*TAREFA PROPOSTA A*
Reproduza sem alterações as entradas que vão da linha que contém "Open the Library menu" até o fim das entradas, incluindo as duas extremidades.

[Misbehaviors]

"Nothing can come of nothing."

01:31

Caim Vs. God.

Postado por Uncool |

Caim


Hoje terminei de ler o novo livro de José Saramago, "Caim".

Temos nesse romance todos os componentes para diversão garantida. Um Deus às avessas, um fraticida com senso moral, um jumento invejável, personagens bíblicos, lugares sagrados e situações inusitadas, tudo com humor refinado e ferino, coisa que grande parte das pessoas não conseguem ver nas obras do grande escritor português, e talvez por isso o detestem tanto. Saramago faz um revival do Velho Testamento - da criação ao dilúvio - e coloca em xeque as situações relatadas na bíblia, que como Saramago diz, é "um manual de maus costumes".

O mais notável dentre toda a obra é o embate entre o homem e Deus. Temos de um lado, Caim, que assassinou o irmão Abel e do outro, um Deus egoísta, mesquinho, ciumento e soberbo.

Caim, logo após ter matado Abel, fala com o criador, que se zanga pelo ato e condena Caim a viver errante pela Terra, apenas com uma marca negra na testa, que é o seu salvo conduto na jornada que o leva a ser espectador das maiores atrocidades cometidas em nome da religião, para justificar somente a necessidade de auto afirmação divina.

Durante a leitura, temos a impressão, por uma conversa com Caim, que Deus não admite alguém mais tirano e cruel que ele, mas isso fica somente no plano da especulação, tudo nas entrelinhas de Saramago, que sempre querem dizer milhares de coisas além que o expressado. Essa é a beleza da obra, a possibilidade de um novo ponto de vista exposto por alegorias fantásticas.

O Diabo também tem participação na trama, mas curiosamente, é apenas um instrumento de Deus para a manifestação da vontade divina, sugerindo que o Diabo age porque Deus deixa e que todo o trabalho sujo que o divino não põe a mão é ele quem faz.

*AS ENTRADAS*
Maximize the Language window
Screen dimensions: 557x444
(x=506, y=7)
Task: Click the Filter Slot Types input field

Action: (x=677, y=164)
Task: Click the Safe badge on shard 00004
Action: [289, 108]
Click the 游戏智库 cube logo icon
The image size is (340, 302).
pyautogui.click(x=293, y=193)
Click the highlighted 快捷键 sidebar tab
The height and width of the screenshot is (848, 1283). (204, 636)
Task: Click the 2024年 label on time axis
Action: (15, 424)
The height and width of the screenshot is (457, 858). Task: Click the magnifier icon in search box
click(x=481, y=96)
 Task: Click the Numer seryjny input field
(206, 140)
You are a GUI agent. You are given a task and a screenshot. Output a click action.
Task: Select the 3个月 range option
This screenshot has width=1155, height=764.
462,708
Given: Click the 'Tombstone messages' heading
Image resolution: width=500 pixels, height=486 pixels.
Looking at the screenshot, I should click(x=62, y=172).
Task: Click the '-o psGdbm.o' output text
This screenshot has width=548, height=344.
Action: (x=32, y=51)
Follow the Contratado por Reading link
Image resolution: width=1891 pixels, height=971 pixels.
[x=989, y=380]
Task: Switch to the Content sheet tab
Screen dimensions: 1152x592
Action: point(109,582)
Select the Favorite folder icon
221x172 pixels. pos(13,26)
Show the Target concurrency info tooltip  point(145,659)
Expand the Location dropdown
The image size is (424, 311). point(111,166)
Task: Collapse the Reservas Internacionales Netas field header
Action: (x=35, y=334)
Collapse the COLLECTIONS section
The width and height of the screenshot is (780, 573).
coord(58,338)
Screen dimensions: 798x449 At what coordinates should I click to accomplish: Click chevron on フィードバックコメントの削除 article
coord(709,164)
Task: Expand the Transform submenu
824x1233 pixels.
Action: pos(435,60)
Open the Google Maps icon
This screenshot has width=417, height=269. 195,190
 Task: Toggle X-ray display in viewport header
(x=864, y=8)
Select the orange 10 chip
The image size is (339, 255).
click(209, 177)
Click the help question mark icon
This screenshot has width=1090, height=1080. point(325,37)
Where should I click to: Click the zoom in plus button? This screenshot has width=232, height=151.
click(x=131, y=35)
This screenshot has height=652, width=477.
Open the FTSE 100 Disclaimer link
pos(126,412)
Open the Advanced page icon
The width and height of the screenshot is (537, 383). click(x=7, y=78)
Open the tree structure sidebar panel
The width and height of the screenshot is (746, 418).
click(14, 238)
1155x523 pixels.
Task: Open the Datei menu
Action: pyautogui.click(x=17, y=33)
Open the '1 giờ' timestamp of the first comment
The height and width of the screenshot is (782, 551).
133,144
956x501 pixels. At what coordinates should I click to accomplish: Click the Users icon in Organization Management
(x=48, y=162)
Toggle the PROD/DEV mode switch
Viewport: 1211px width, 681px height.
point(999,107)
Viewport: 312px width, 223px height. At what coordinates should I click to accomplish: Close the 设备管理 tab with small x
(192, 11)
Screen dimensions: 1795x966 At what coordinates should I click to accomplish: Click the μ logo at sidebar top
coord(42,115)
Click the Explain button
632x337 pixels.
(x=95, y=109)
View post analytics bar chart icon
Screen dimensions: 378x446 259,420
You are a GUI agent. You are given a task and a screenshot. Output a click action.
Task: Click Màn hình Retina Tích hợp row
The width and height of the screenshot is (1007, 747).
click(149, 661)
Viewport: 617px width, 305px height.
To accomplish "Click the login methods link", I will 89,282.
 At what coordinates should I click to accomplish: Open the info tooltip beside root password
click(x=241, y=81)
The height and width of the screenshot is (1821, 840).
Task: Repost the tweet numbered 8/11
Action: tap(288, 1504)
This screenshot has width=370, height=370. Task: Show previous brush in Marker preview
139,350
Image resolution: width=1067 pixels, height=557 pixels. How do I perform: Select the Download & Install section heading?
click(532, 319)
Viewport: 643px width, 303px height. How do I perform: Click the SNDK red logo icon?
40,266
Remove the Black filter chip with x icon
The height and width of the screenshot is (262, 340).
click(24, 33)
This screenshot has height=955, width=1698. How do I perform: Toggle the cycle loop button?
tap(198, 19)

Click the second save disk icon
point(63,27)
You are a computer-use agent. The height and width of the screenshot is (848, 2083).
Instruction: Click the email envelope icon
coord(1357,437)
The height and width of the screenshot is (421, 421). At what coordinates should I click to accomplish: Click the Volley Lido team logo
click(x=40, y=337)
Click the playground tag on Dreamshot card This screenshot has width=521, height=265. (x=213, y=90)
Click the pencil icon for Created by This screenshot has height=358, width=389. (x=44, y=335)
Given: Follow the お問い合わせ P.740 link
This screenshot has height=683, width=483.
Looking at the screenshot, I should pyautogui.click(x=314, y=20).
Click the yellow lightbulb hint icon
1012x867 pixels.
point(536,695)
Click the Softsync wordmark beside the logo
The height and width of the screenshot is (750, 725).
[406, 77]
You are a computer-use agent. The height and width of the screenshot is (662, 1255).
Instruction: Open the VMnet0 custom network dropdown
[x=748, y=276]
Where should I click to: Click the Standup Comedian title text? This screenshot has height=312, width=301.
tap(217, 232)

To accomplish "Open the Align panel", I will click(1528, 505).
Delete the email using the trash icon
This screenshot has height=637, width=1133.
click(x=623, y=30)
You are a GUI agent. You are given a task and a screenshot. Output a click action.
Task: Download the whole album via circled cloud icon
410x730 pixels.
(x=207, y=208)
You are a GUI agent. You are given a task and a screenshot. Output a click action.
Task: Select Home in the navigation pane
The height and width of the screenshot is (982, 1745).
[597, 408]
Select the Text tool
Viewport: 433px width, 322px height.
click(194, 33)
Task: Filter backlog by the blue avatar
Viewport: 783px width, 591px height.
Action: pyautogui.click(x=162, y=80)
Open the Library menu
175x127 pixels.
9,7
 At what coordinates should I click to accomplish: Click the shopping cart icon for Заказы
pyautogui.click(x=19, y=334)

*TAREFA PROPOSTA B*
Indique se cada afirmação concorda com a resenha e justifique com as palavras decisivas dela: (i) Depois de matar Abel, Caim é condenado a vagar pela Terra com uma marca na testa. (ii) No romance, o Diabo age contra a vontade de Deus. (iii) O livro percorre o Velho Testamento da criação ao dilúvio.

*RESPOSTA DA TAREFA A*
Open the Library menu
175x127 pixels.
9,7
 At what coordinates should I click to accomplish: Click the shopping cart icon for Заказы
pyautogui.click(x=19, y=334)

*RESPOSTA DA TAREFA B*
(i) Sim: "condena Caim a viver errante pela Terra, apenas com uma marca negra na testa".
(ii) Não: "é apenas um instrumento de Deus para a manifestação da vontade divina".
(iii) Sim: "Saramago faz um revival do Velho Testamento - da criação ao dilúvio".